■ TASK TO COMPLETE ■
Please reproduce the listing below, swapping "archive manager" for "file manager" wherever it appears and leaving everything else unchanged.

******************************

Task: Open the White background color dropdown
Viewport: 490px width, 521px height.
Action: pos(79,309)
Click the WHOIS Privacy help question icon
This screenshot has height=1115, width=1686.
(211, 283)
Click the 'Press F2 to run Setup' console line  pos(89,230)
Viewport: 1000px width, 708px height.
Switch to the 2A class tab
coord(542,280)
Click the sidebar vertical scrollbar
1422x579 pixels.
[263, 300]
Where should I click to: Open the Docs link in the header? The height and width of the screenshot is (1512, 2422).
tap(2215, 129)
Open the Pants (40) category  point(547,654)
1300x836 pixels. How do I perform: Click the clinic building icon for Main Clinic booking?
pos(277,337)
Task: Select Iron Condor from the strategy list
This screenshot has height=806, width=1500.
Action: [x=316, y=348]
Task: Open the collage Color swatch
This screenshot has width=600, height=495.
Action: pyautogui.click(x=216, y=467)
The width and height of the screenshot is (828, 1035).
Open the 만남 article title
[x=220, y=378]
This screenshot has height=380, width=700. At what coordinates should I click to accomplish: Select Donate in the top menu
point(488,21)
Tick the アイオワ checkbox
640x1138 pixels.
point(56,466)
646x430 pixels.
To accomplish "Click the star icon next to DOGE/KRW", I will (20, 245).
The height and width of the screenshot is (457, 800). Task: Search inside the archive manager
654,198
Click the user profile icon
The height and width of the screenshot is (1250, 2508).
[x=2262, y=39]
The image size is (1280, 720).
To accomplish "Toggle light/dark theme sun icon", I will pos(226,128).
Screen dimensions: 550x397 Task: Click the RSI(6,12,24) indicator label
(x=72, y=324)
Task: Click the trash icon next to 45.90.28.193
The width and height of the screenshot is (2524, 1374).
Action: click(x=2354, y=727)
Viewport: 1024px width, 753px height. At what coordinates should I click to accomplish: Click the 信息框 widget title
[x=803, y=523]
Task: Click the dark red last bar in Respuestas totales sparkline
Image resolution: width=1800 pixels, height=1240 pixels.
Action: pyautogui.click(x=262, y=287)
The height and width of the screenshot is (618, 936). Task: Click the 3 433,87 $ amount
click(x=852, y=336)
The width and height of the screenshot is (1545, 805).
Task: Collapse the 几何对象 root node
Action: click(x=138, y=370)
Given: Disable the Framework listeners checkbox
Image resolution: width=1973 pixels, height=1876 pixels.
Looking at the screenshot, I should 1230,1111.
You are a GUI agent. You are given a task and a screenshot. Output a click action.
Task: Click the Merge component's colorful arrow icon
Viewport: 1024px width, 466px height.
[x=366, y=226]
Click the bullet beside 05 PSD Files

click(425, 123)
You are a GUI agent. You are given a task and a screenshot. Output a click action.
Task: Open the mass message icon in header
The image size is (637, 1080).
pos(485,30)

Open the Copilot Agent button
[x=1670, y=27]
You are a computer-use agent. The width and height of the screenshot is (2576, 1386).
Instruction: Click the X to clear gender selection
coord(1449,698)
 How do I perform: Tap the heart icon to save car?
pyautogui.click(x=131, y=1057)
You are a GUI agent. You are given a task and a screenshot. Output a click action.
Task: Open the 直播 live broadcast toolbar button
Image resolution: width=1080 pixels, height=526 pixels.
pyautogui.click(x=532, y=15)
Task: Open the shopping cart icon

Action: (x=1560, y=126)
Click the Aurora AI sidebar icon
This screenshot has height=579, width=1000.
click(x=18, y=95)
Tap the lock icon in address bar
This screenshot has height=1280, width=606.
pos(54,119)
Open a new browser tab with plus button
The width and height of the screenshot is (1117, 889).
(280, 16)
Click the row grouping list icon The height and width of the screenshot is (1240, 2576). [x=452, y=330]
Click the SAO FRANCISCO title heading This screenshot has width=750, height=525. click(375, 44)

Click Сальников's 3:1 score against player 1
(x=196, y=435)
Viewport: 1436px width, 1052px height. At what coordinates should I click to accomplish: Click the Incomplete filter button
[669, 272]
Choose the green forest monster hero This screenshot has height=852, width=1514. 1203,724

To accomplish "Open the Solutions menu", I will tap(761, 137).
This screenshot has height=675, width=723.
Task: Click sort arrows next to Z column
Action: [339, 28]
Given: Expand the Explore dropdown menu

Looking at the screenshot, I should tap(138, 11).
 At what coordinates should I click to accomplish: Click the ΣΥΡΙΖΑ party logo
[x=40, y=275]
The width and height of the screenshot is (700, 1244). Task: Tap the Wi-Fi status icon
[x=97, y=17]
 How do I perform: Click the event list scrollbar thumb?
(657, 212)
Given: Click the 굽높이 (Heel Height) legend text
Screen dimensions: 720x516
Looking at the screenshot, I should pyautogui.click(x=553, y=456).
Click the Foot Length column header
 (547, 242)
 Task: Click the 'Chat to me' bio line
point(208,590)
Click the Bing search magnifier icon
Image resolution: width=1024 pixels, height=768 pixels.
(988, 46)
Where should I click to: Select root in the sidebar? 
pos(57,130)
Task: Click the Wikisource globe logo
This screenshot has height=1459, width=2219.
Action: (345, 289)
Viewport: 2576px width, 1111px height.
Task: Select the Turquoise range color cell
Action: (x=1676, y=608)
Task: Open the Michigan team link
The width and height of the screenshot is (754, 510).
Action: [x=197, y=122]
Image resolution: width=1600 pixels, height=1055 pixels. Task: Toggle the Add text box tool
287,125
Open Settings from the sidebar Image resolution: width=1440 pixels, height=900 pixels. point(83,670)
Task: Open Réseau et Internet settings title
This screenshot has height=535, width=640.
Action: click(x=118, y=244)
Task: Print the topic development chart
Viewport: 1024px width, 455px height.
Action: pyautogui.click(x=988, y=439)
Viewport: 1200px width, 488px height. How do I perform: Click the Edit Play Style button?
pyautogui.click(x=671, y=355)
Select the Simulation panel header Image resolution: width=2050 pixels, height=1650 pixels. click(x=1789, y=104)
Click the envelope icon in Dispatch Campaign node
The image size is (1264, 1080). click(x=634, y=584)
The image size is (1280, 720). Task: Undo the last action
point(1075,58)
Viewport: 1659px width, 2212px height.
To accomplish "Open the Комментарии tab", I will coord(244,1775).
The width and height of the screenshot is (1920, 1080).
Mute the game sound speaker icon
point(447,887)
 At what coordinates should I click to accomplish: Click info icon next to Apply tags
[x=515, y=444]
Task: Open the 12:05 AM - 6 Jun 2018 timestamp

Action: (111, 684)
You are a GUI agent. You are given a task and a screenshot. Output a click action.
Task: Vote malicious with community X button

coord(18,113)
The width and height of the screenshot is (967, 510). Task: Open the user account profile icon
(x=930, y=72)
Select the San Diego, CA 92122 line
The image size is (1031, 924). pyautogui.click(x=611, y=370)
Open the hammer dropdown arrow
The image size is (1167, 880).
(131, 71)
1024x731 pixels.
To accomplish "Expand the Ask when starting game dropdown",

******************************

■ SOLVED PROBLEM ■
Task: Open the White background color dropdown
Viewport: 490px width, 521px height.
Action: pos(79,309)
Click the WHOIS Privacy help question icon
This screenshot has height=1115, width=1686.
(211, 283)
Click the 'Press F2 to run Setup' console line  pos(89,230)
Viewport: 1000px width, 708px height.
Switch to the 2A class tab
coord(542,280)
Click the sidebar vertical scrollbar
1422x579 pixels.
[263, 300]
Where should I click to: Open the Docs link in the header? The height and width of the screenshot is (1512, 2422).
tap(2215, 129)
Open the Pants (40) category  point(547,654)
1300x836 pixels. How do I perform: Click the clinic building icon for Main Clinic booking?
pos(277,337)
Task: Select Iron Condor from the strategy list
This screenshot has height=806, width=1500.
Action: [x=316, y=348]
Task: Open the collage Color swatch
This screenshot has width=600, height=495.
Action: pyautogui.click(x=216, y=467)
The width and height of the screenshot is (828, 1035).
Open the 만남 article title
[x=220, y=378]
This screenshot has height=380, width=700. At what coordinates should I click to accomplish: Select Donate in the top menu
point(488,21)
Tick the アイオワ checkbox
640x1138 pixels.
point(56,466)
646x430 pixels.
To accomplish "Click the star icon next to DOGE/KRW", I will (20, 245).
The height and width of the screenshot is (457, 800). Task: Search inside the file manager
654,198
Click the user profile icon
The height and width of the screenshot is (1250, 2508).
[x=2262, y=39]
The image size is (1280, 720).
To accomplish "Toggle light/dark theme sun icon", I will pos(226,128).
Screen dimensions: 550x397 Task: Click the RSI(6,12,24) indicator label
(x=72, y=324)
Task: Click the trash icon next to 45.90.28.193
The width and height of the screenshot is (2524, 1374).
Action: click(x=2354, y=727)
Viewport: 1024px width, 753px height. At what coordinates should I click to accomplish: Click the 信息框 widget title
[x=803, y=523]
Task: Click the dark red last bar in Respuestas totales sparkline
Image resolution: width=1800 pixels, height=1240 pixels.
Action: pyautogui.click(x=262, y=287)
The height and width of the screenshot is (618, 936). Task: Click the 3 433,87 $ amount
click(x=852, y=336)
The width and height of the screenshot is (1545, 805).
Task: Collapse the 几何对象 root node
Action: click(x=138, y=370)
Given: Disable the Framework listeners checkbox
Image resolution: width=1973 pixels, height=1876 pixels.
Looking at the screenshot, I should 1230,1111.
You are a GUI agent. You are given a task and a screenshot. Output a click action.
Task: Click the Merge component's colorful arrow icon
Viewport: 1024px width, 466px height.
[x=366, y=226]
Click the bullet beside 05 PSD Files

click(425, 123)
You are a GUI agent. You are given a task and a screenshot. Output a click action.
Task: Open the mass message icon in header
The image size is (637, 1080).
pos(485,30)

Open the Copilot Agent button
[x=1670, y=27]
You are a computer-use agent. The width and height of the screenshot is (2576, 1386).
Instruction: Click the X to clear gender selection
coord(1449,698)
 How do I perform: Tap the heart icon to save car?
pyautogui.click(x=131, y=1057)
You are a GUI agent. You are given a task and a screenshot. Output a click action.
Task: Open the 直播 live broadcast toolbar button
Image resolution: width=1080 pixels, height=526 pixels.
pyautogui.click(x=532, y=15)
Task: Open the shopping cart icon

Action: (x=1560, y=126)
Click the Aurora AI sidebar icon
This screenshot has height=579, width=1000.
click(x=18, y=95)
Tap the lock icon in address bar
This screenshot has height=1280, width=606.
pos(54,119)
Open a new browser tab with plus button
The width and height of the screenshot is (1117, 889).
(280, 16)
Click the row grouping list icon The height and width of the screenshot is (1240, 2576). [x=452, y=330]
Click the SAO FRANCISCO title heading This screenshot has width=750, height=525. click(375, 44)

Click Сальников's 3:1 score against player 1
(x=196, y=435)
Viewport: 1436px width, 1052px height. At what coordinates should I click to accomplish: Click the Incomplete filter button
[669, 272]
Choose the green forest monster hero This screenshot has height=852, width=1514. 1203,724

To accomplish "Open the Solutions menu", I will tap(761, 137).
This screenshot has height=675, width=723.
Task: Click sort arrows next to Z column
Action: [339, 28]
Given: Expand the Explore dropdown menu

Looking at the screenshot, I should tap(138, 11).
 At what coordinates should I click to accomplish: Click the ΣΥΡΙΖΑ party logo
[x=40, y=275]
The width and height of the screenshot is (700, 1244). Task: Tap the Wi-Fi status icon
[x=97, y=17]
 How do I perform: Click the event list scrollbar thumb?
(657, 212)
Given: Click the 굽높이 (Heel Height) legend text
Screen dimensions: 720x516
Looking at the screenshot, I should pyautogui.click(x=553, y=456).
Click the Foot Length column header
 (547, 242)
 Task: Click the 'Chat to me' bio line
point(208,590)
Click the Bing search magnifier icon
Image resolution: width=1024 pixels, height=768 pixels.
(988, 46)
Where should I click to: Select root in the sidebar? 
pos(57,130)
Task: Click the Wikisource globe logo
This screenshot has height=1459, width=2219.
Action: (345, 289)
Viewport: 2576px width, 1111px height.
Task: Select the Turquoise range color cell
Action: (x=1676, y=608)
Task: Open the Michigan team link
The width and height of the screenshot is (754, 510).
Action: [x=197, y=122]
Image resolution: width=1600 pixels, height=1055 pixels. Task: Toggle the Add text box tool
287,125
Open Settings from the sidebar Image resolution: width=1440 pixels, height=900 pixels. point(83,670)
Task: Open Réseau et Internet settings title
This screenshot has height=535, width=640.
Action: click(x=118, y=244)
Task: Print the topic development chart
Viewport: 1024px width, 455px height.
Action: pyautogui.click(x=988, y=439)
Viewport: 1200px width, 488px height. How do I perform: Click the Edit Play Style button?
pyautogui.click(x=671, y=355)
Select the Simulation panel header Image resolution: width=2050 pixels, height=1650 pixels. click(x=1789, y=104)
Click the envelope icon in Dispatch Campaign node
The image size is (1264, 1080). click(x=634, y=584)
The image size is (1280, 720). Task: Undo the last action
point(1075,58)
Viewport: 1659px width, 2212px height.
To accomplish "Open the Комментарии tab", I will coord(244,1775).
The width and height of the screenshot is (1920, 1080).
Mute the game sound speaker icon
point(447,887)
 At what coordinates should I click to accomplish: Click info icon next to Apply tags
[x=515, y=444]
Task: Open the 12:05 AM - 6 Jun 2018 timestamp

Action: (111, 684)
You are a GUI agent. You are given a task and a screenshot. Output a click action.
Task: Vote malicious with community X button

coord(18,113)
The width and height of the screenshot is (967, 510). Task: Open the user account profile icon
(x=930, y=72)
Select the San Diego, CA 92122 line
The image size is (1031, 924). pyautogui.click(x=611, y=370)
Open the hammer dropdown arrow
The image size is (1167, 880).
(131, 71)
1024x731 pixels.
To accomplish "Expand the Ask when starting game dropdown",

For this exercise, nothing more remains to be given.